Auf der Hundertjahrfeier der Kommunistischen Partei im vergangenen Jahr betonte Xi Jinping erneut, dass die vollständige „Wiedervereinigung des Mutterlandes“ eine historische Aufgabe sei, der sich die Kommunistische Partei Chinas (KPCh) fest verpflichtet fühle. Aus seiner Sicht scheint die Einnahme Taiwans während seiner Amtszeit eine Selbstverständlichkeit zu sein. Allerdings ist der Zeitpunkt seines Handelns noch ungewiss.

Aus Sicht von Xi Jinping scheint die Einnahme Taiwans während seiner Amtszeit eine Selbstverständlichkeit zu sein.

Nach allgemeiner Einschätzung stehen die Chancen für 2027 günstig, da in diesem Jahr der 100. Jahrestag der Gründung der Volksarmee begangen wird. Die Militärtechnologie dürfte bis dahin ein Niveau erreicht haben, um jener des Westens Paroli bieten zu können. Auch ist mit einem Wirtschaftsabschwung zu rechnen, der Xi Jinping eine zusätzliche Motivation geben würde, mittels einer Invasion von internen Problemen abzulenken – ganz nach dem Vorbild Putins. 2024 finden Wahlen in Taiwan statt, bei der durchaus eine prokommunistische Regierung zustande kommen könnte. Falls doch nicht, könnte Xi die Geduld verlieren.

Wehrhaftes Taiwan

Die Ukraine leistet beeindruckenden und zähen Widerstand gegen Russlands Invasion. Wird die Bevölkerung der Insel Taiwan auf einen Angriff der KPCh genauso reagieren? Eine Umfrage im August 2021 ergab, dass 65 Prozent der Befragten bereit wären, in den Krieg zu ziehen, sollte China Taiwan angreifen.
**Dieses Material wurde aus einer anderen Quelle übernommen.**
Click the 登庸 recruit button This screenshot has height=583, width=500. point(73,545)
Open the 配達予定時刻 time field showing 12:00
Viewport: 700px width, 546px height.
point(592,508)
Fast 68 Prozent der Einwohner bezeichneten sich selbst als Taiwanesen, während sich 28 Prozent sowohl als Taiwanesen als auch als Chinesen sahen. Eine weitere Umfrage ergab, dass 96 Prozent der 18- und 19-Jährigen bereit wären, in den Krieg zu ziehen, falls ein Konflikt ausbrechen sollte.

Taiwanische Spezialeinheiten in voller Camouflage auf Motorrädern bei Feierleichkeiten zum Nationaltag
Taiwanesische Spezialeinheiten am Nationalfeiertag, dem 10. Oktober – auch Tag der „doppelten Zehn“ genannt. © Getty Images

Nur 1,5 Prozent der Befragten wünschten eine schnelle Wiedervereinigung. Es ist allerdings denkbar, dass die KPCh die letztgenannte Gruppe in vollem Umfang nutzen wird, um ein Muster zu schaffen, das Russland schon bei der Annexion der Krim geholfen hat. Taiwan hat 2010 mit der schrittweisen Abschaffung der Wehrpflicht begonnen und verfügt nun über ein überwiegend freiwilliges Militär, in dem männliche Jugendliche lediglich eine viermonatige militärische Pflichtausbildung absolvieren müssen. Berufssoldaten dienen fünf Jahre lang.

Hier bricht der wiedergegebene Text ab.